Die Regierung will die 2024 unter Türkis-Grün beschlossene Erhöhung der Beamtengehälter um 0,3 Prozentpunkte über der Inflation für 2026 neu verhandeln. Der für den öffentlichen Dienst zuständige ÖVP-Staatssekretär Alexander Pröll ist sich in einer eMail an die Gewerkschaftsspitzen dessen bewusst, „dass dies eine besondere Herausforderung darstellt“. Hat sich die Finanzsituation binnen einer Woche derart verschlechtert, oder warum haben ÖVP, SPÖ und Neos nicht gleich in einem Aufwasch anlässlich der „Gemeinsam am Aufschwung arbeiten“-Klausur die Karten auf den Tisch gelegt?
Die Pensionserhöhung unter der 2,7-%-Marke infrage gestellt und die Beamtengehälter? Bekannt ist die Problematik nämlich seit Langem. Sowohl Fiskalratschef Christoph Badelt als auch WIFO-Chef Gabriel Felbermayr haben sich bereits im Frühjahr für ein Aufschnüren des Beamtenpakets ausgesprochen. Geschehen ist nichts. Dafür ist viel erarbeitet wie erfunden worden. Ob aus Angst, von der FPÖ vor sich hergetrieben zu werden oder wegen der selbstauferlegten Ambition, als Regierung gefühlt jeden zweiten Tag etwas Neues liefern zu müssen, mit dem alle drei leben können?
Das wissen nur die Beteiligten.
Evident ist: Vieles, was Türkis-Rot-Pink umgesetzt hat, ist schon verpufft. Verdrängt durch immer neue Themensetzungen, denen sich die Regierung im Stakkato verpflichtet zu fühlen scheint. Kaum ist Maßnahme X medial vermarktet, wird sie durch eine neue ersetzt und kommt so beim Gros der Bevölkerung erst gar nicht an.

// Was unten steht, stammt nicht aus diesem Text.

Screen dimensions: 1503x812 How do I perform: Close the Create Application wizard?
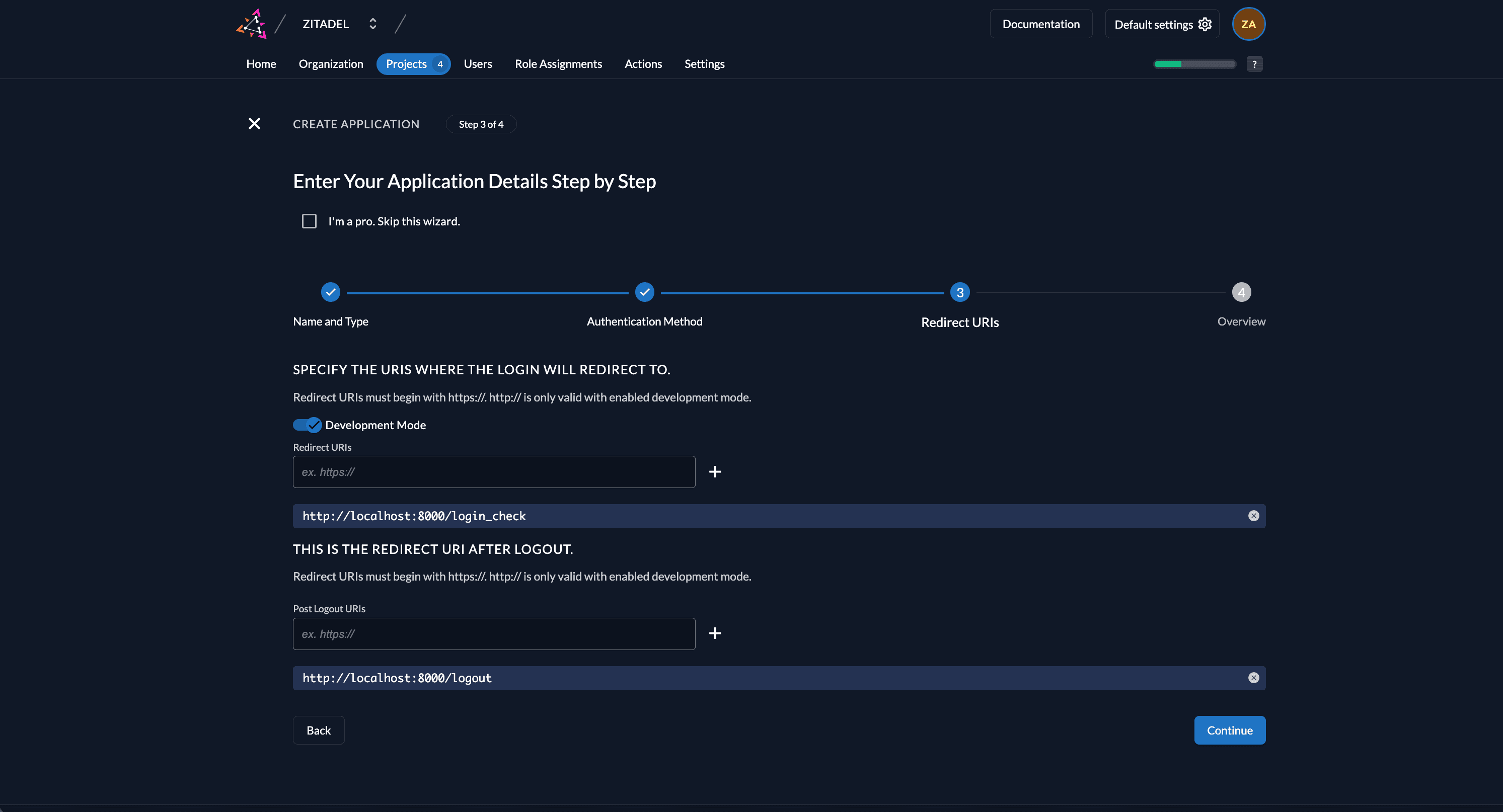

Oder erinnern Sie noch an Details von „Lifestyle-Teilzeit“, „Teilpension“ und „Österreich-Aufschlag“, der „2-1-0-Formel“, des „Strukturpakets“ oder der „Sommerschule“? In Erinnerung bleiben dieser Tage weniger Inhalte, denn Bilder, die eine schiefe Optik erzeugen. Weil sie zur Unzeit von Inszenierung zeugen.
SPÖ-Chef Andreas Babler zeigt sich in New York, Beate Meinl-Reisinger dirigiert am Kirtag. Politiker sollen und müssen internationale Beziehungen wie jene zur Bevölkerung pflegen, doch es ist eine Frage des Timings wie Stils, wann man was wie macht. Wenn die Regierenden so weitermachen, werden sie die Wähler beim Aufschwung, der einem Marathon gleicht, wie sie sagen, verlieren. Weniger ist mehr. Beim Tempo wie bei der Kommunikationstaktik.